Following command will create four directories with training/testing data for images/labels.
python data2lmdb.py # in a case you DID NOT RUN convert_labels.py script
#python data2lmdb.py converted_labels/ # you RUN convert_labels.py script
In order to be able to start a training we will need to download precomputed weights for CRF-RNN first.
wget http://goo.gl/j7PrPZ -O TVG_CRFRNN_COCO_VOC.caffemodel
python solve.py 2>&1 | tee train.log
During training we can visualize a loss using loss_from_log.py. Script accepts even more than one log file. That can be useful when we had to stop training and restarted it from the last state. Therefore, we end up with two or more log files.
python loss_from_log.py train.log
You have to generate lists of images for more or less classes. This is described in a paragraph above called Split classes. Afterward, you will also have to change prototxt description of network TVG_CRFRNN_COCO_VOC_TRAIN_3_CLASSES.prototxt (one can still fetch it from here). Each line in this file which contains text CHANGED should be modified. At each of those lines is num_ouput: 4, denoting 3 classes and background.
If you want to use for example 6 different classes, you should change parameter num_ouput at those lines to number 7.

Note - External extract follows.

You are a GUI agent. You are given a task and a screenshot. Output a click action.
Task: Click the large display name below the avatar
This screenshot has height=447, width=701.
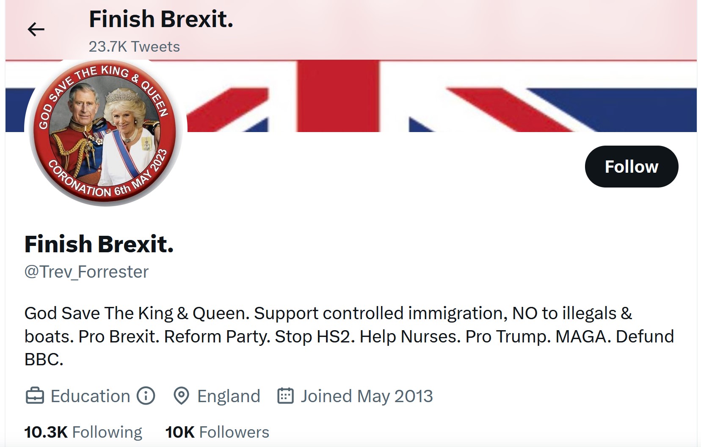(99, 244)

(1) aeroplane, bicycle, bird, boat, bottle, bus, car , cat, chair, cow, diningtable, dog, horse, motorbike, person, potted plant, sheep, sofa, train, tv/monitor
(2)
Maybe one noticed that in JPEGImages
directory there are more than 2913 images. This is because dataset is not used only for segmentation but also for detection.
(3) The larger dimensions of input images are, the more memory for training is required.